La différence salariale est même légèrement remontée par rapport à 2018 où elle était de 8,6%, un chiffre qui marquait alors un plus bas depuis la création de ces statistiques en 1997. En 2012, l'écart était de 9,5%.

L'ONS, dont la publication couvre les douze mois achevés en avril, observe que cet écart évolue énormément selon les âges: quasi-nul pour les moins de 40 ans, il monte à 11,4% entre 40 et 49 ans et davantage encore, à 15%, à partir de 50 ans.

Ces chiffres s'expliquent par le fait que les femmes de plus 40 ans ont tendance à travailler plus souvent à temps partiel et donc à être moins rémunérées. Elles sont en outre moins représentées dans les postes à responsabilité que les hommes.

Pour l'ensemble des personnes employées, qu'elles soient à temps plein ou temps partiel, l'écart de salaires entre les femmes et les hommes a atteint 17,3% en 2019.

Parmi les métiers, l'écart est le plus élevé chez les charpentiers et menuisiers (44%), chez les ouvriers dans l'énergie (41%), les pilotes et ingénieurs d'aviation (36%).

En revanche, les femmes gagnent plus que les hommes dans quelques secteurs, comme chez les archivistes et les conservateurs de musée (36%) ou les professions administratives et le secrétariat (25%).

Les inégalités de salaires à l'avantage des hommes, particulièrement fortes parmi les postes à responsabilité dans la finance (30%), avaient conduit une centaine de femmes d'affaires britanniques à lancer début octobre une campagne de sensibilisation, se regroupant derrière l'intitulé #MeTooPay, dans la foulée du mouvement #MeToo contre les agressions sexuelles.

Le gouvernement britannique impose quant à lui depuis 2017 à toutes les entreprises de plus de 250 salariés de publier les écarts de salaires au sein de leurs effectifs.

Syndicats et associations de lutte contre les inégalités s'alarment de leur côté de la persistance de cet écart salarial et appellent pouvoirs publics et entreprises à agir davantage.

"Le gouvernement doit accélérer le pas. Il est clair que publier les écarts de salaires hommes-femmes ne suffit pas. Les entreprises doivent aussi être forcées d'expliquer comment elles vont les résorber", estime Frances O'Grady, secrétaire générale de la confédération syndical TUC.

Pour Sam Smethers, directrice exécutive de la Fawcett Society, association qui milite pour les droits des femmes, "les progrès pour mettre fin à l'écart salarial sont lamentablement faibles et à ce rythme il faudra 60 ans pour l'éradiquer".

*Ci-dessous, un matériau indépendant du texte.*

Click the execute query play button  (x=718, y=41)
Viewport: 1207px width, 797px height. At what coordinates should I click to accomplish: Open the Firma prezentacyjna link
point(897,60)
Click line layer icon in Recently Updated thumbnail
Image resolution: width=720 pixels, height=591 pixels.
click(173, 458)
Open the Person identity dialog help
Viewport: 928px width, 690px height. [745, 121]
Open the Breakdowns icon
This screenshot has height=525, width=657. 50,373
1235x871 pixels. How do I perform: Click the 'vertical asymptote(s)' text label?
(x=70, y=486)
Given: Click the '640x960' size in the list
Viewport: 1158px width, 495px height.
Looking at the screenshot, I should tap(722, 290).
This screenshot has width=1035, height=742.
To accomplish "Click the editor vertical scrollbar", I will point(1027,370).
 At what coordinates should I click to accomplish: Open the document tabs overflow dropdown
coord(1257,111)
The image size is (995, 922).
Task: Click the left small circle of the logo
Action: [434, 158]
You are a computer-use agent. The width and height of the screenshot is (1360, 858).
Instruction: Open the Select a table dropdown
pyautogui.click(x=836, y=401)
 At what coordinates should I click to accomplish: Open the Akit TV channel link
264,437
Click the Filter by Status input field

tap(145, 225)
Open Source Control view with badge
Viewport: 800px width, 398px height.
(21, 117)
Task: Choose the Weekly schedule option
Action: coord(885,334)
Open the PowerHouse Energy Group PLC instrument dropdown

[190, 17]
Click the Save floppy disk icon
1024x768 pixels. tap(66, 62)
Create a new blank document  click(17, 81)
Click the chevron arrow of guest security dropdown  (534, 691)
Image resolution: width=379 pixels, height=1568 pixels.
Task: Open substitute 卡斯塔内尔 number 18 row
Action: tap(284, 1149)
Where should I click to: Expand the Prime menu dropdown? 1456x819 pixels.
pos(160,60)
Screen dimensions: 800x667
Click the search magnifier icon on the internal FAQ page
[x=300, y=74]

Côté entreprises, Jane Gratton, une responsable des Chambres de commerce britanniques, reconnaît qu'il faut "agir plus" afin d'aider "les femmes à occuper des postes à responsabilités". Mais, selon elle, "dénoncer les employeurs est un instrument inefficace".

Parmi les cas médiatisés récemment, une employée de la division d'investissements de BNP Paribas à la City de Londres a gagné son procès contre la banque. En plus d'actes de harcèlement moral, elle l'accusait notamment de payer largement plus un collègue qui faisait le même travail qu'elle.